Improving the literacy skills of children and youth in the low-income communities of Kansas City has been an uninterrupted focus of the Juniper Gardens Children’s Project (JGCP), due to the fact that literacy is a stepping stone leading to school readiness, reading achievement, and the lifelong benefits of academic success. Original work was focused on demonstrating that interventions in the home, preschool, and elementary school make a measurable difference in children’s behavior and skills. This was at a time when there was no kindergarten, Head Start, or preschool services, particularly in low-income schools. Consequently, a preschool program was established in the community center of the Juniper Gardens Public Housing Project, and local mothers operated the program.

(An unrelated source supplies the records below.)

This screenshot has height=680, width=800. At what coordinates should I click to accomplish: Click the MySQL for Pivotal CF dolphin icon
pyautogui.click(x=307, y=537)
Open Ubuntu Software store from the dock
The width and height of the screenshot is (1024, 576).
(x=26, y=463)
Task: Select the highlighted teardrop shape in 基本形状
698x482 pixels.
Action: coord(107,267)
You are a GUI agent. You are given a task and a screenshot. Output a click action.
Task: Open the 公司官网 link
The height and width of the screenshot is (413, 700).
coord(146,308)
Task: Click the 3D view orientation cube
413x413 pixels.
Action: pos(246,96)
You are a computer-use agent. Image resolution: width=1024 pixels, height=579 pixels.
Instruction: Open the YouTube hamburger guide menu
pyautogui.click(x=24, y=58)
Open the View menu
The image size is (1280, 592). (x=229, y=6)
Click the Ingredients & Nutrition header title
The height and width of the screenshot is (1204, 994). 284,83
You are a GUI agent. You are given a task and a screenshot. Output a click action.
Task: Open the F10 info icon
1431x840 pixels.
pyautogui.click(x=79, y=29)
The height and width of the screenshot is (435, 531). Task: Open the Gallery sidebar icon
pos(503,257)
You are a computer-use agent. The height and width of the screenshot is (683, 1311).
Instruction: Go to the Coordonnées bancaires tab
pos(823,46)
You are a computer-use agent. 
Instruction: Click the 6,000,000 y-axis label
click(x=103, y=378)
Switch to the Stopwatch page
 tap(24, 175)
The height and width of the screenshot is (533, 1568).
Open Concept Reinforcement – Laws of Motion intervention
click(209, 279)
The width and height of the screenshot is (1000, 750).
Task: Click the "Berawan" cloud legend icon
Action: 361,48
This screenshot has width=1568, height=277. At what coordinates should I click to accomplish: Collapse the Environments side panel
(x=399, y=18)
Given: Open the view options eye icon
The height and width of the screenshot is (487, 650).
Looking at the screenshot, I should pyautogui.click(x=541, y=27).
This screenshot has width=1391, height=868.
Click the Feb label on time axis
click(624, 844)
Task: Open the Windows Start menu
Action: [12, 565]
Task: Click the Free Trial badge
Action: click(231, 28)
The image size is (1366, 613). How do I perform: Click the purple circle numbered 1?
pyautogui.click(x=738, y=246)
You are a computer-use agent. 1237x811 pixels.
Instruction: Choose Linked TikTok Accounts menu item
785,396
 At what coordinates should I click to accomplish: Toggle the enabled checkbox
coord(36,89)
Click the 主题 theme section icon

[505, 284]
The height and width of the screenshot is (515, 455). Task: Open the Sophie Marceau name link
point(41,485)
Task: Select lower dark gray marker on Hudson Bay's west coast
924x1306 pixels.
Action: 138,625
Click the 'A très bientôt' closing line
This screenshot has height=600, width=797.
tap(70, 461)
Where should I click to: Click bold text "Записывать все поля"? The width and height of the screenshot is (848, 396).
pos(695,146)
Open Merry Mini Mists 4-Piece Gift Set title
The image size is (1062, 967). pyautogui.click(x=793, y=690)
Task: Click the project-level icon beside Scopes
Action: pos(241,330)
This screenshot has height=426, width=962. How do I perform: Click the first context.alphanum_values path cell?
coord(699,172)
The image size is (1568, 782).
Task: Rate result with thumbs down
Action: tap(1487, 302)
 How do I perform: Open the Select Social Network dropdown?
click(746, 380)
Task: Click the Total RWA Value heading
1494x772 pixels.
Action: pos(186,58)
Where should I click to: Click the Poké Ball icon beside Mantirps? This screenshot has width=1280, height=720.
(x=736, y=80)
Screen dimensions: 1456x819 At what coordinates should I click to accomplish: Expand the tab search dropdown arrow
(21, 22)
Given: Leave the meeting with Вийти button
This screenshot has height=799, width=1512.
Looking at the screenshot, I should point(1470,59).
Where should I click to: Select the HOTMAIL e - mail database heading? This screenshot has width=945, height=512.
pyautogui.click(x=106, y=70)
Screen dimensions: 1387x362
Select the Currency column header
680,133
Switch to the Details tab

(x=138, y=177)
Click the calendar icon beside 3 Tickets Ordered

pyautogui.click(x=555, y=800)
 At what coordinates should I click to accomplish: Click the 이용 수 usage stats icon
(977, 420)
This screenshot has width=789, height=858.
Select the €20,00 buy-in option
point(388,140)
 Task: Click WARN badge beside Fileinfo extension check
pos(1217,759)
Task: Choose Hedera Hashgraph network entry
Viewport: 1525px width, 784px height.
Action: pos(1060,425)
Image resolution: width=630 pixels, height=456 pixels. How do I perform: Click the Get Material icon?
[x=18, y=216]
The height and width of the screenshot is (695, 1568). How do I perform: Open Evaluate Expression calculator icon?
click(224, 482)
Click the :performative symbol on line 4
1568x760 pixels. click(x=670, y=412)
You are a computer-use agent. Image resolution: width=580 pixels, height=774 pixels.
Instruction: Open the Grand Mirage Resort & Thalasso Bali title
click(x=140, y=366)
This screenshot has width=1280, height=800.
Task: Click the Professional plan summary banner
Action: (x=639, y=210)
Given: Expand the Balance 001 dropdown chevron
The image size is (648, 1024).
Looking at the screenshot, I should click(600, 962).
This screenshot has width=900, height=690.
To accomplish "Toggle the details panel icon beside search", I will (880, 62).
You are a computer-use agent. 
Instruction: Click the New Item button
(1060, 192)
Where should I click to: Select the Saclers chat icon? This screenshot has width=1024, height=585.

The focus was on promoting children’s language and social behaviors using a curriculum developed by JGCP researchers. This program later moved to the Turner House Preschool, a facility for this purpose built by the local archdiocese. From this effort, important frameworks, including the Incidental Teaching of Language, was developed. This formed the basis for many contemporary naturalistic/responsive language teaching methods that could support children’s later literacy skills.
Juniper Gardens Children’s Project’s First Location
Juniper Gardens Children’s Project Current Location
Dr. Alana Schnitz, Dr. Dwight Irvin, and Dr. Charles Greenwood (Literacy 3D and Literacy 360° Investigators)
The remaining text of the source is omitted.